A first retrospective study seems to indicate a (small) beneficial effect of ACE-i/ARBs usage.7

References

  1. Hoffmann MKleine-Weber HSchroeder S, et al. SARS-CoV-2 Cell Entry Depends on ACE2 and TMPRSS2 and Is Blocked by a Clinically Proven Protease Inhibitor. 2020 Apr 16;181(2):271-280.e8. doi: 10.1016/j.cell.2020.02.052. Epub 2020 Mar 5.
  2. Chen L, Li X, Chen M, Feng Y, Xiong C. The ACE2 expression in human heart indicates new potential mechanism of heart injury among patients infected with SARS-CoV-2. Cardiovascular Research, 30 Mar 2020, 116(6):1097-1100. DOI: 1093/cvr/cvaa078 PMID: 32227090.
  3. Ferrario CMJessup JChappell MC, et al. Effect of angiotensin-converting enzyme inhibition and angiotensin II receptor blockers on cardiac angiotensin-converting enzyme 2. 2005 May 24;111(20):2605-10. Epub 2005 May 16.
  4. Donoghue MHsieh FBaronas E, et al. A novel angiotensin-converting enzyme-related carboxypeptidase (ACE2) converts angiotensin I to angiotensin 1-9. Circ Res.2000 Sep 1;87(5):E1-9.
  5. Kuba KImai YRao S, et al. A crucial role of angiotensin converting enzyme 2 (ACE2) in SARS coronavirus-induced lung injury. Nat Med.2005 Aug;11(8):875-9. Epub 2005 Jul 10.
  6. Gurwitz D. Angiotensin receptor blockers as tentative SARS-CoV-2 therapeutics. Drug Dev Res.2020 Mar 4. doi: 10.1002/ddr.21656. [Epub ahead of print].

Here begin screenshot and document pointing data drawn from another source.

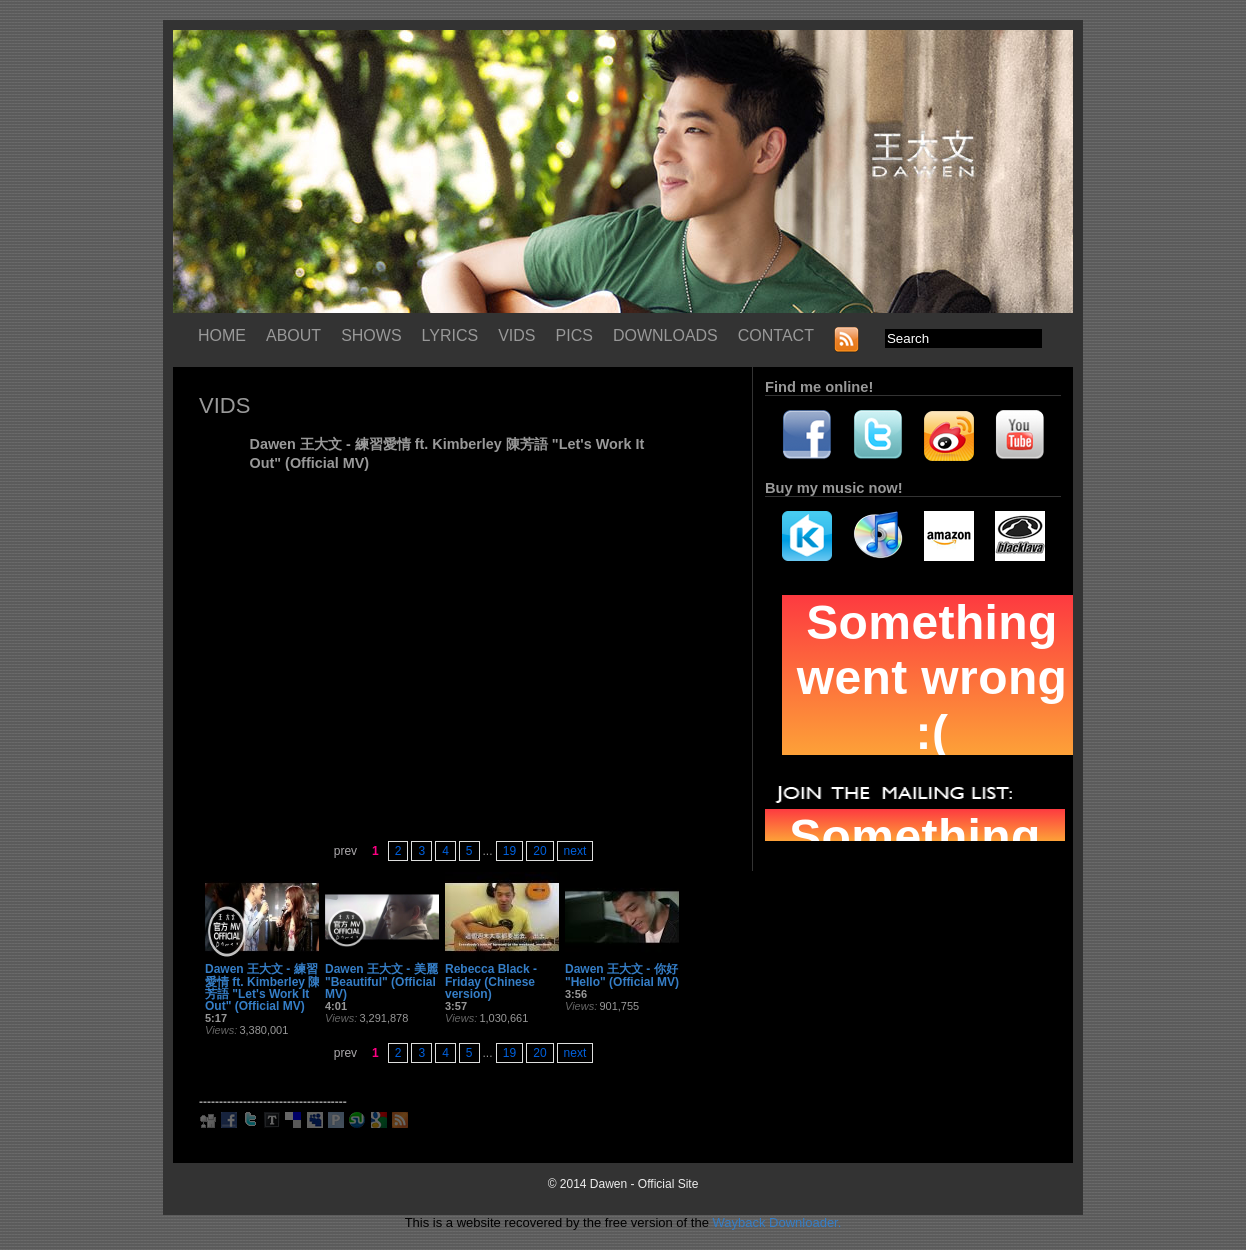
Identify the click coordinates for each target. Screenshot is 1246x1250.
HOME (222, 335)
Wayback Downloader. (776, 1222)
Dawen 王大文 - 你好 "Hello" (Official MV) (622, 975)
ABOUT (293, 335)
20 (539, 851)
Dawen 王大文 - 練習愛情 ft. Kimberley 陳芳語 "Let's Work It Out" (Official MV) (262, 987)
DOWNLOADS (665, 335)
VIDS (516, 335)
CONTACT (776, 335)
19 (509, 851)
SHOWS (371, 335)
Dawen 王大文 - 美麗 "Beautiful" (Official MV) (381, 981)
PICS (574, 335)
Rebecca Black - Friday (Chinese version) (491, 981)
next (575, 851)
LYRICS (450, 335)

  7. Zhang PZhu LCai J, et al. Association of Inpatient Use of Angiotensin Converting Enzyme Inhibitors and Angiotensin II Receptor Blockers with Mortality Among Patients With Hypertension Hospitalized With COVID-19. Circ Res.2020 Apr 17. doi: 10.1161/CIRCRESAHA.120.317134. [Epub ahead of print].